Input START

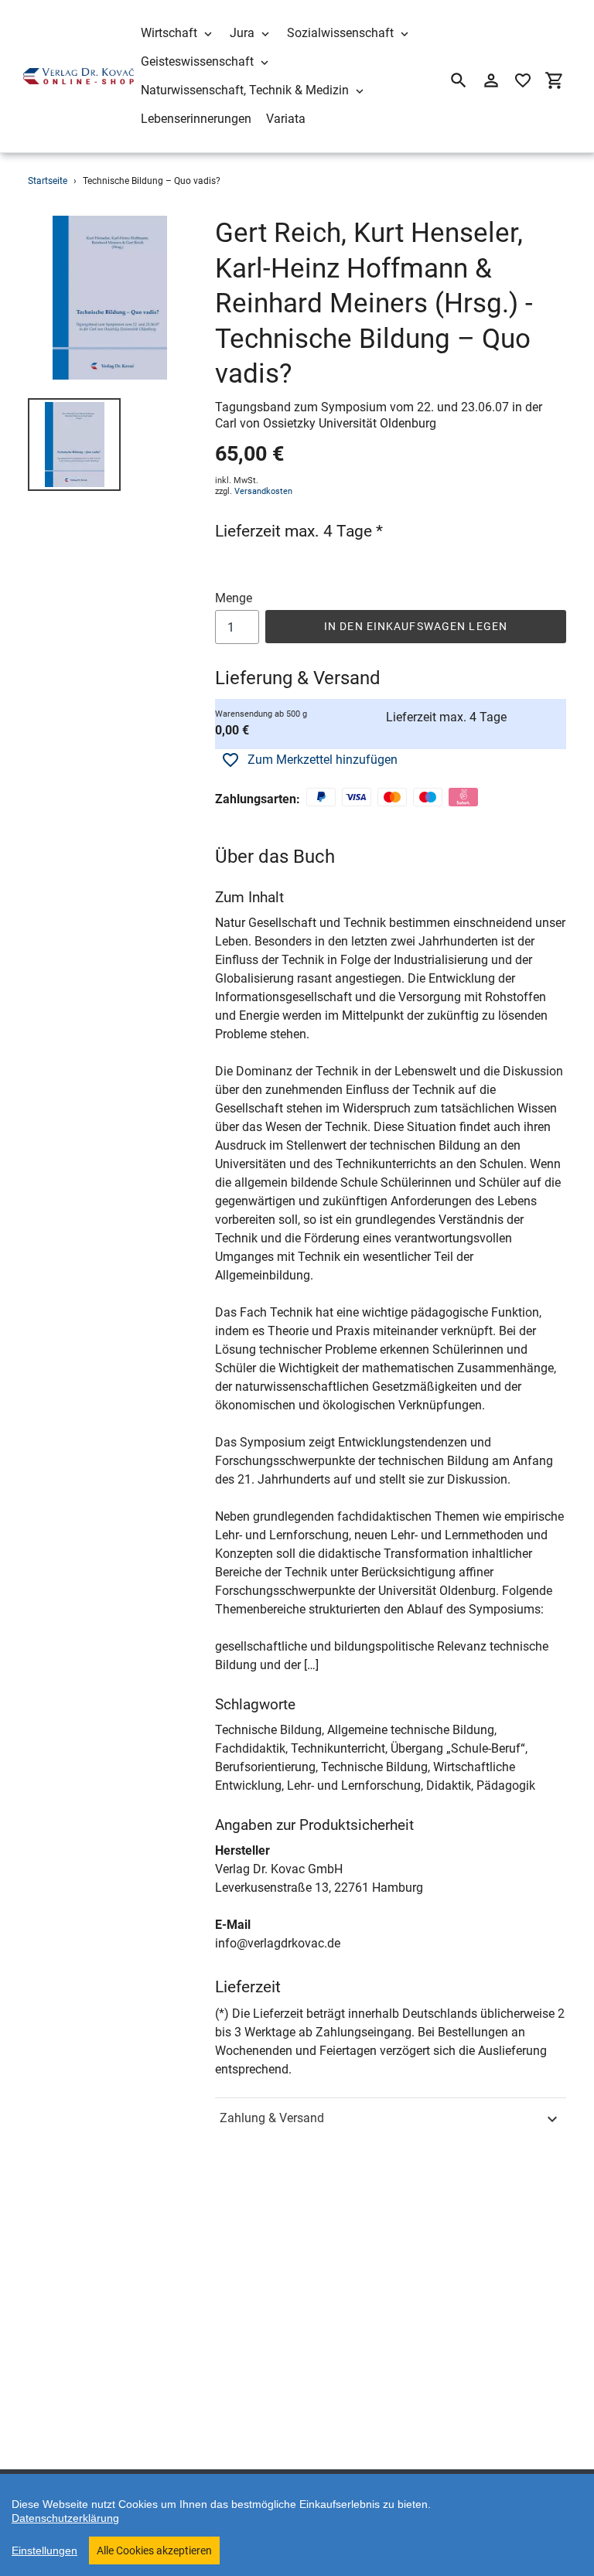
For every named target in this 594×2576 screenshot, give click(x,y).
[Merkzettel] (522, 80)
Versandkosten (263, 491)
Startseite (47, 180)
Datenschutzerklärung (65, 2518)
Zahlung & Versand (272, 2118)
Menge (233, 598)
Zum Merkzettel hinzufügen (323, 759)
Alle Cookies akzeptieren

Input END
Input START

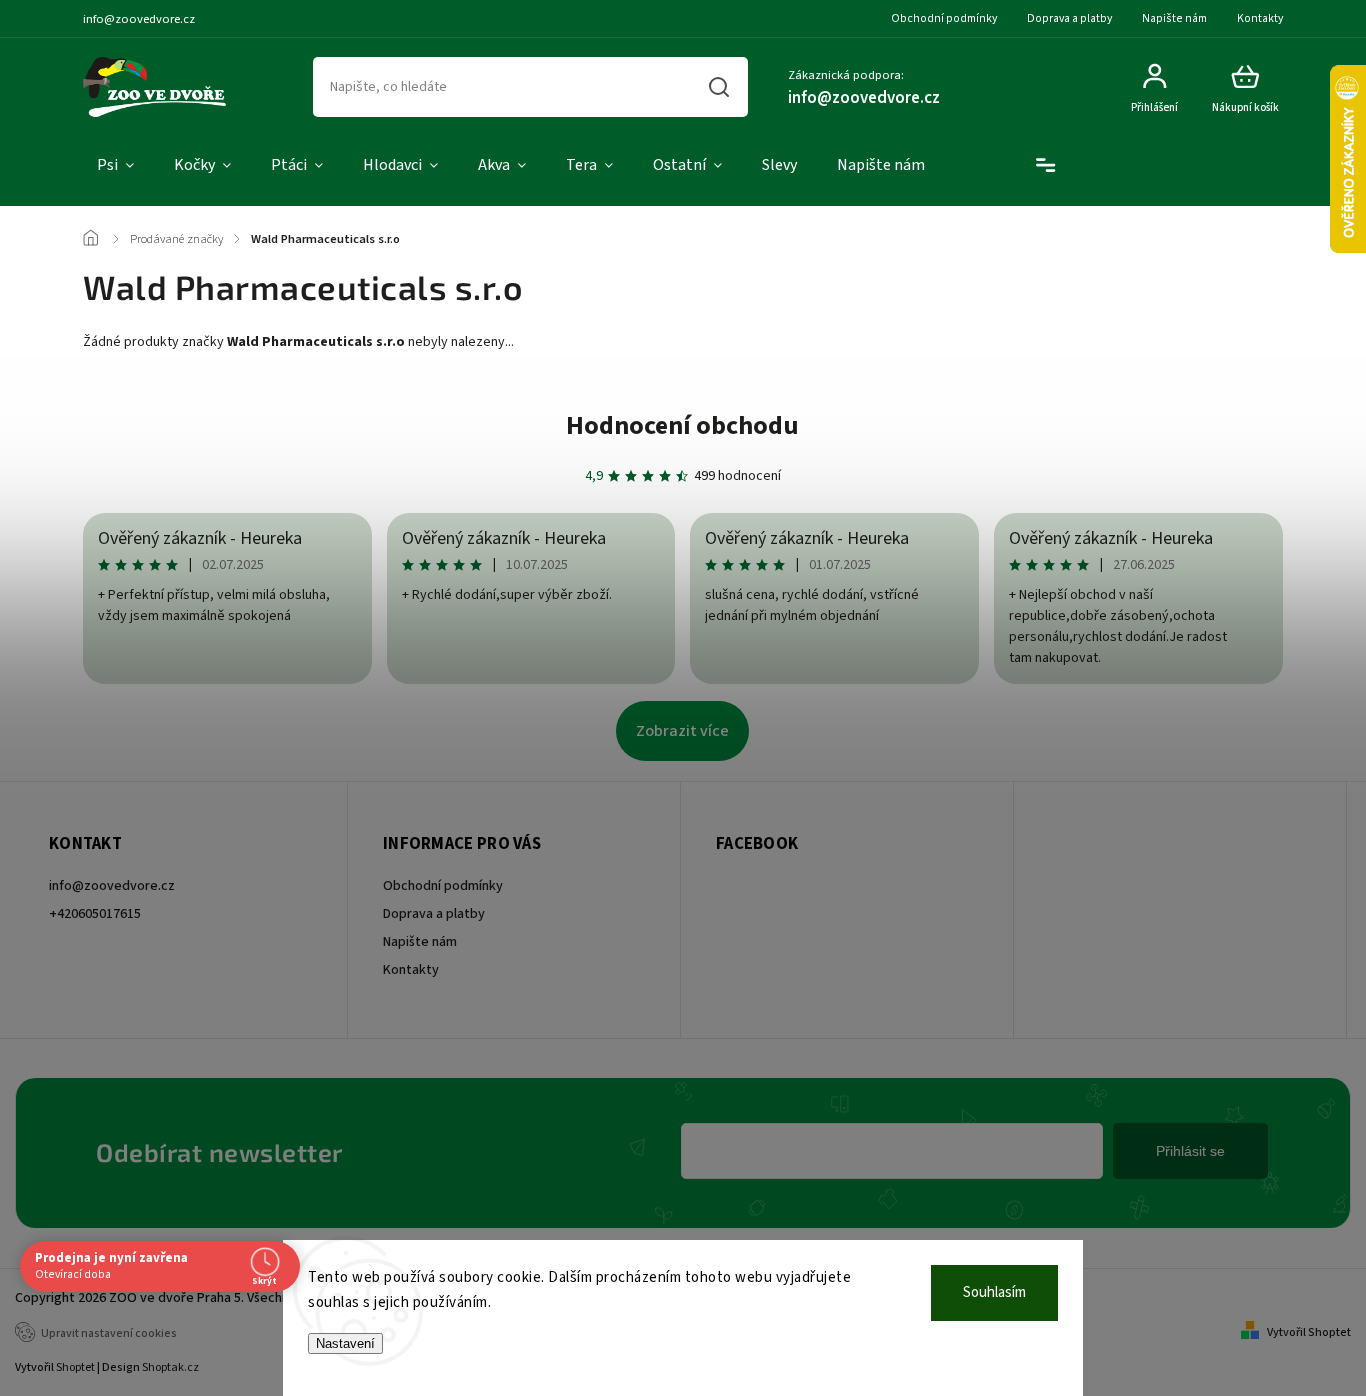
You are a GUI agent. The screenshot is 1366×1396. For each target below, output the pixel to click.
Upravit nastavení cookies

Input END
Input START

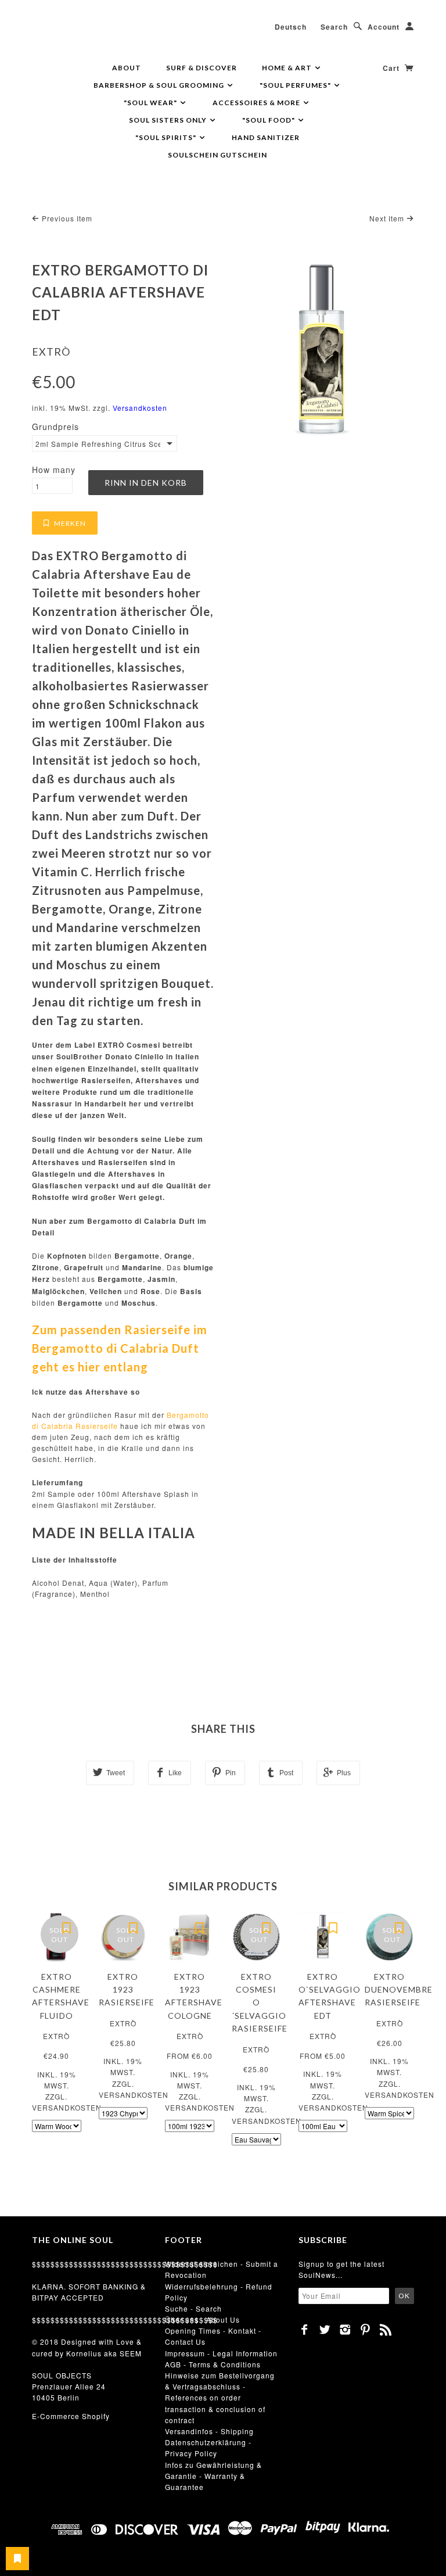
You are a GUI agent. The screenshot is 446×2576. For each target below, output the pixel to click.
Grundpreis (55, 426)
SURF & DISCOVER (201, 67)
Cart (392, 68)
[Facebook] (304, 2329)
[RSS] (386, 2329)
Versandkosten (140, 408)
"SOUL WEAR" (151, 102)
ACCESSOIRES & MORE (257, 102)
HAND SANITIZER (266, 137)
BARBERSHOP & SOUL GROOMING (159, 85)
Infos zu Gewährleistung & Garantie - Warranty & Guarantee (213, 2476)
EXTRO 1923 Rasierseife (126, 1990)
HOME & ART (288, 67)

Input END

Requirement - Among the records above, a stretch begins at the line containing "For every named" and ends at the line containing "Menge (233, 598)". Restate that stretch word for word, and nothing else.

Task result -
For every named target in this 594×2576 screenshot, give click(x,y).
[Merkzettel] (522, 80)
Versandkosten (263, 491)
Startseite (47, 180)
Datenschutzerklärung (65, 2518)
Zahlung & Versand (272, 2118)
Menge (233, 598)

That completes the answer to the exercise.